Authorities Move to Protect Endangered Cranes

By Van Roeun

the cambodia daily

Provincial authorities in Ban­teay Meanchey province have be­gun cracking down on the hunting of endangered cranes after farmers killed 30 of the birds in a protected reserve.

The farmers killed the red-headed eastern sarus cranes for food, not realizing the birds were a protected species, said Banteay Mean­chey Governor Thach Khorn. Authorities have gone to the area to educate villagers about protecting the birds, he said.

“We have already gone down there and asked the villagers to sign contracts saying they will not hunt any wild birds, especially cranes,” the governor said.

The 1.3-meter tall cranes are said to be the world’s tallest flying bird. Wildlife experts estimate less than 1,500 of the cranes are in existence. The cranes also frequent Kompong Thom province.
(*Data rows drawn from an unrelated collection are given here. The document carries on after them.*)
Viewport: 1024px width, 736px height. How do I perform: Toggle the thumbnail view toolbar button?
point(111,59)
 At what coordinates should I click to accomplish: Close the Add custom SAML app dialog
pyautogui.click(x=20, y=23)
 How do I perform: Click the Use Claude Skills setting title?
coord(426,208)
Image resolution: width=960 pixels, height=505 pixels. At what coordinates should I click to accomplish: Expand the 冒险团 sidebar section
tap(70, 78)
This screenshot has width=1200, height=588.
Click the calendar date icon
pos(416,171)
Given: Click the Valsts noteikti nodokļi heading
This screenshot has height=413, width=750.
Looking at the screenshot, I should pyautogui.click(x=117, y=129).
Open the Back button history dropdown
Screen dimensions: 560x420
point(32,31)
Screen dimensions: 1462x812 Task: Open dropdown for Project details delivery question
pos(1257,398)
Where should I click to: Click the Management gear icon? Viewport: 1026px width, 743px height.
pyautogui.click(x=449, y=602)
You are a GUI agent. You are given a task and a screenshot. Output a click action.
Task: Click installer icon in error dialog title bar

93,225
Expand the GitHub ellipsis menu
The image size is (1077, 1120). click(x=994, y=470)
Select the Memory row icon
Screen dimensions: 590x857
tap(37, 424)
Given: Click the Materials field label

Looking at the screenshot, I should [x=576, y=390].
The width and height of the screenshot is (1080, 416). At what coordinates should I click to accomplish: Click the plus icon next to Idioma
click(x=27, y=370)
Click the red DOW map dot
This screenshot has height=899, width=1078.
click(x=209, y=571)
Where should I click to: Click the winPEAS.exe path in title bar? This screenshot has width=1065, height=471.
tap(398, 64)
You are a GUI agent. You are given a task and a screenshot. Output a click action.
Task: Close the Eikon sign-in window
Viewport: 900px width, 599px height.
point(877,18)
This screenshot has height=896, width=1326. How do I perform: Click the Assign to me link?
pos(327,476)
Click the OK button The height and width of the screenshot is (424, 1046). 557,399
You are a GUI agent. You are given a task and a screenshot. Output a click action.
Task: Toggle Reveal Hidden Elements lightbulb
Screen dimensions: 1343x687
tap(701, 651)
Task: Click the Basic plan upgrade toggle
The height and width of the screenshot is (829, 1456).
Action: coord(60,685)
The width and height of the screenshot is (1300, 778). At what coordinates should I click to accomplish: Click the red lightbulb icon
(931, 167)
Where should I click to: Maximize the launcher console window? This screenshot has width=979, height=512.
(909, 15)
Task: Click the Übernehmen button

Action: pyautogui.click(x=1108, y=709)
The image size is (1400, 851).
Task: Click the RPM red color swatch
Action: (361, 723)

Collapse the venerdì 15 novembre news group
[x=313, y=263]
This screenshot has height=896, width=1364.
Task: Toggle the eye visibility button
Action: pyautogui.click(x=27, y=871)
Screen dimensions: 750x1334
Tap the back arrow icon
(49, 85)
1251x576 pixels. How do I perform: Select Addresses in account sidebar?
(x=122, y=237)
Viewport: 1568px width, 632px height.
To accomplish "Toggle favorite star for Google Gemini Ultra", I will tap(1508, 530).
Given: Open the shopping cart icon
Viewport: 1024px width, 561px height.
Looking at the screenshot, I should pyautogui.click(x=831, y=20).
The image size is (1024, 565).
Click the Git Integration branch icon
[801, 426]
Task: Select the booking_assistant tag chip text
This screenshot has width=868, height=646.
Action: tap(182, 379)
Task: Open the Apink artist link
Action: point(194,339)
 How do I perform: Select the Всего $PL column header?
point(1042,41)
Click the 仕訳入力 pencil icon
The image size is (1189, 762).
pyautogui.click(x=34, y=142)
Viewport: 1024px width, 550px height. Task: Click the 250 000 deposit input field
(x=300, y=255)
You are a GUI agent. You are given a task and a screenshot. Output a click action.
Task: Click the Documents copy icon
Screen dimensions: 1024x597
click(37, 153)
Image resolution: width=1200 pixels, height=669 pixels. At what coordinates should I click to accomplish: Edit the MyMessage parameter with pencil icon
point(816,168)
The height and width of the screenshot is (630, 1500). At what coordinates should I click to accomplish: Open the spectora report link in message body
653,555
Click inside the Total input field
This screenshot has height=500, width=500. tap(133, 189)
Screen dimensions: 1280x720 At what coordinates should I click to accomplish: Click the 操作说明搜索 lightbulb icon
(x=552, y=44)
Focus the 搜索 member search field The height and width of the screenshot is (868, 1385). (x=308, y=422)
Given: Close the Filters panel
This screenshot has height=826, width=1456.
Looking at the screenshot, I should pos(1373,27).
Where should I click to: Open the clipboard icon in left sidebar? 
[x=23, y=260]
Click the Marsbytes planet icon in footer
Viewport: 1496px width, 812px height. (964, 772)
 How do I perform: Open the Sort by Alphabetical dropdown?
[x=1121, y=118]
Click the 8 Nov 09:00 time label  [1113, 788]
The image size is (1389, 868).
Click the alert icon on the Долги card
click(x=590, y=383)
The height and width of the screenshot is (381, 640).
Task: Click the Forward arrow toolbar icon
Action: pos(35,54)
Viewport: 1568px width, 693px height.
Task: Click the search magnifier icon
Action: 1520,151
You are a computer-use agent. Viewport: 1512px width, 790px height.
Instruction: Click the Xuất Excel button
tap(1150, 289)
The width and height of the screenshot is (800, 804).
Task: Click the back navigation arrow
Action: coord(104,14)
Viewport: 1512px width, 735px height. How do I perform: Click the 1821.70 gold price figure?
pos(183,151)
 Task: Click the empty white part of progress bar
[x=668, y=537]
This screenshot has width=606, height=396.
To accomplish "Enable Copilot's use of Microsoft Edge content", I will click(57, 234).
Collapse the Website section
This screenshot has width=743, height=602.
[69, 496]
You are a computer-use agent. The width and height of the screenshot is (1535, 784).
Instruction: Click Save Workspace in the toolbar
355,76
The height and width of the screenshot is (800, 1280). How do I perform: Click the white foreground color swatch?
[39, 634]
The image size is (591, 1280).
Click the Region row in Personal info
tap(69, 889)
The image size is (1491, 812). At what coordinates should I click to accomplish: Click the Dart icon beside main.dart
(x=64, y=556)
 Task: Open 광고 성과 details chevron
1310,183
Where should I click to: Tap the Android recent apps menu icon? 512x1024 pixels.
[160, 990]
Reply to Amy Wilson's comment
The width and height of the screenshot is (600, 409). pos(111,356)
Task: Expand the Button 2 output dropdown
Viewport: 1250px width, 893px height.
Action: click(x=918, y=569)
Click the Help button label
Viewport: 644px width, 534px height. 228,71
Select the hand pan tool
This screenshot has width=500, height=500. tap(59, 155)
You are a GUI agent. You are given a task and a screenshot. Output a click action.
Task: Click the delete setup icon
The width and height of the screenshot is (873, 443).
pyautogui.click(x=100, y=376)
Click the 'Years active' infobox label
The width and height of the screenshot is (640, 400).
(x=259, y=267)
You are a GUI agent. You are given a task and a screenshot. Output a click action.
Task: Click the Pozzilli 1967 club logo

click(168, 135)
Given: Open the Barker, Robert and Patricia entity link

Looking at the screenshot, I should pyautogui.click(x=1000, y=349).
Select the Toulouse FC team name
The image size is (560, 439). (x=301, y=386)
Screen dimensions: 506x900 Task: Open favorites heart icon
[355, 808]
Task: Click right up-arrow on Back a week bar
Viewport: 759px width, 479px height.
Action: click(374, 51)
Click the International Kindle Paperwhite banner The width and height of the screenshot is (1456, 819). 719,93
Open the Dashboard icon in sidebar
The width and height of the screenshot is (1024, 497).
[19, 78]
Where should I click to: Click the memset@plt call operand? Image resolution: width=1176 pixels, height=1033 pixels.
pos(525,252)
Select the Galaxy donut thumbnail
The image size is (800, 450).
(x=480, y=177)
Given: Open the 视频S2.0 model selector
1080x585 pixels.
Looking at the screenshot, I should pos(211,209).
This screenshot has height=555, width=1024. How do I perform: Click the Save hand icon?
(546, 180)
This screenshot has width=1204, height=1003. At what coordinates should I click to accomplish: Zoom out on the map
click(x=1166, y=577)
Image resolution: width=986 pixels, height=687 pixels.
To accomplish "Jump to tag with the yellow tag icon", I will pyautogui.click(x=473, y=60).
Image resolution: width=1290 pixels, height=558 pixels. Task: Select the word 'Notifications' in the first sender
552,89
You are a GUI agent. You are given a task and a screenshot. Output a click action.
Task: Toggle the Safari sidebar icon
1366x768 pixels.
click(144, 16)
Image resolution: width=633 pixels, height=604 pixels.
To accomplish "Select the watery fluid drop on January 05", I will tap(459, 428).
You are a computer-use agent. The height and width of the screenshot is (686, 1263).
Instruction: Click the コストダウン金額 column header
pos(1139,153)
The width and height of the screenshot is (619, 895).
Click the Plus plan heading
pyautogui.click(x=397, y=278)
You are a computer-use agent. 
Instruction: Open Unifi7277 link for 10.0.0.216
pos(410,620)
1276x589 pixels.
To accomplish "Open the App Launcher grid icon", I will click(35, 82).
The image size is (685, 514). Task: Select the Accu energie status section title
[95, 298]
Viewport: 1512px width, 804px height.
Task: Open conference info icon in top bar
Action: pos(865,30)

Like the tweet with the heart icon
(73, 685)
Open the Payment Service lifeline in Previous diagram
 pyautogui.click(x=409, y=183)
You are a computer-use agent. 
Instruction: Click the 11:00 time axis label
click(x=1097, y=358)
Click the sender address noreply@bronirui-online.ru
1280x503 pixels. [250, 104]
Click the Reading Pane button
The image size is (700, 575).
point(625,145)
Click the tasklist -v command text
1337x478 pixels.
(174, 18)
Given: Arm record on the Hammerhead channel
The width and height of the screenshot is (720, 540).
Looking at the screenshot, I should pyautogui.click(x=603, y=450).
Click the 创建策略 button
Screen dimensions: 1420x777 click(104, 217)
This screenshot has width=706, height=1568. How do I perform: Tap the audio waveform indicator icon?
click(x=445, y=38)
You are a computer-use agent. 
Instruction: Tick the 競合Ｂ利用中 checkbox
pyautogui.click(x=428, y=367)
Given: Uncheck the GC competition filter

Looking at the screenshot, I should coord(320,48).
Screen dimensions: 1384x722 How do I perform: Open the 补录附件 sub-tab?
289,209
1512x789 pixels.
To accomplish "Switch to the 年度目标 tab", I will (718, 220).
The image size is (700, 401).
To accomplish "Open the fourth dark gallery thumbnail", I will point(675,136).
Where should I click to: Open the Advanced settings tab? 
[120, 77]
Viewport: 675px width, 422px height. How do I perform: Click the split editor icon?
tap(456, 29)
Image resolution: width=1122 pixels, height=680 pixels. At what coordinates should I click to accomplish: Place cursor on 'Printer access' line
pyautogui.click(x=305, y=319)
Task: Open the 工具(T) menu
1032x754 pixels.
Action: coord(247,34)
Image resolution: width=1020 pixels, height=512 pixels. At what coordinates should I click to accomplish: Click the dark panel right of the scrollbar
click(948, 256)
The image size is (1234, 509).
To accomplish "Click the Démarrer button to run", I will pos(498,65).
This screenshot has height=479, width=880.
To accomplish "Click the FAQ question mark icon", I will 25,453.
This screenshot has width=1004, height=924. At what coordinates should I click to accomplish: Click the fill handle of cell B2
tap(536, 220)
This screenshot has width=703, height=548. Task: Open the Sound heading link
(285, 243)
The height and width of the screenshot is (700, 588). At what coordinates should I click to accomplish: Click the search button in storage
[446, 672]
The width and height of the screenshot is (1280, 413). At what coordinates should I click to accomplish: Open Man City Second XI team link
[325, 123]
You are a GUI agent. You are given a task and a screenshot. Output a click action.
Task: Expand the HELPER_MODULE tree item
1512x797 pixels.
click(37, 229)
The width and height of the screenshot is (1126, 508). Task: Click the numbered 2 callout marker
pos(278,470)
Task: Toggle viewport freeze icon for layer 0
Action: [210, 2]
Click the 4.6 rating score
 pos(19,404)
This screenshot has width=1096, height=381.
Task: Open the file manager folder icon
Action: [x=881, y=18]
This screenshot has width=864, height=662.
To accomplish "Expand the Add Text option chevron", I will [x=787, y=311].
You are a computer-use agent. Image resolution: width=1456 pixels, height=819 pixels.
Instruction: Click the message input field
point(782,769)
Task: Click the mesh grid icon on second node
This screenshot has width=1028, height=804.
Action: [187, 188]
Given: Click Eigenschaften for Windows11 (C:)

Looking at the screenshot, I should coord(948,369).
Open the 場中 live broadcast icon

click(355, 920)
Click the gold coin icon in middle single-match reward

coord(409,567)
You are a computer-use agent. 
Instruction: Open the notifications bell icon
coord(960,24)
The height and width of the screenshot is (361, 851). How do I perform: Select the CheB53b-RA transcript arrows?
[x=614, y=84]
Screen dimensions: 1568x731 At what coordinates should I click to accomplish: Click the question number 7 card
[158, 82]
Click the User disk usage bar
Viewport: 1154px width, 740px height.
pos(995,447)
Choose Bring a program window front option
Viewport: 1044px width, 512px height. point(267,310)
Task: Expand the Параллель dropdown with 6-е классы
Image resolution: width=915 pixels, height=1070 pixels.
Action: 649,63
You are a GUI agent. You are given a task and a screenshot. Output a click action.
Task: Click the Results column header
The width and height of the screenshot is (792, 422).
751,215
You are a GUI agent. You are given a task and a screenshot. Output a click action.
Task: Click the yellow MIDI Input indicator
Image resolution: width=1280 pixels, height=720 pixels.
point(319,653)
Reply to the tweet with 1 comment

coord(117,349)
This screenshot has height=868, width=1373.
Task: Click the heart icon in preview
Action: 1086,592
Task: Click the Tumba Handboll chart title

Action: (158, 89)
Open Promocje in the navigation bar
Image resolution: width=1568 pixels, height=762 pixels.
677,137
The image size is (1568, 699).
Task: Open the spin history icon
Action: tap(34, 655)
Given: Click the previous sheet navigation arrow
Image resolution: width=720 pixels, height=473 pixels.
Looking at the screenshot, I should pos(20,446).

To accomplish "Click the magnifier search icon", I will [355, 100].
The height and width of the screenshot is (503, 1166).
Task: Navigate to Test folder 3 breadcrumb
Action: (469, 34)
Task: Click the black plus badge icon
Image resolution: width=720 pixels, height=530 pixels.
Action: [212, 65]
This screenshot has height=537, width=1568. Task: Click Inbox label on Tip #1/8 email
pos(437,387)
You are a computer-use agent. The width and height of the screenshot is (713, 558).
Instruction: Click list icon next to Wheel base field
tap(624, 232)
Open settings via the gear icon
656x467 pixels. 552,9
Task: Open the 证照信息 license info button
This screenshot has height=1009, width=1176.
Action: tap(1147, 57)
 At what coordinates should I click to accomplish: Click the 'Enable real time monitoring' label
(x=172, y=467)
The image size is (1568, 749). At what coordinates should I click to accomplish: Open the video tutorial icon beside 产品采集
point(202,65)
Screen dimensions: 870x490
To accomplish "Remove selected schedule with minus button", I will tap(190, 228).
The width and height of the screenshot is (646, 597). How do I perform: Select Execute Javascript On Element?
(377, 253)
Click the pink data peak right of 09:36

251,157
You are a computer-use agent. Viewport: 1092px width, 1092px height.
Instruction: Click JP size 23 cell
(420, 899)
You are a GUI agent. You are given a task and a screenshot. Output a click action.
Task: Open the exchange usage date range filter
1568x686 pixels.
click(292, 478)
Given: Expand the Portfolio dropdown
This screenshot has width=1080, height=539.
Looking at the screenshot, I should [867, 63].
Men Phymen, director of the Wildlife Protection Office at the Forestry Department, said the bird population has risen due to public education and an effective crackdown on hunting.

He said the birds have become so numerous in some places that families have complained about the cranes eating their rice seed.

In November 1999, the Council of Ministers agreed to seek a royal decree to protect the cranes in the 100,000-hectare conservation area in the Trapaing Thmar reservoir in Phnom Srok district. The decree came a year after the International Crane Foun­da­tion and wildlife officials discovered about 100 cranes there. About 180 of the cranes can be seen in the preserve every year be­­tween June and July, Men Phymen said.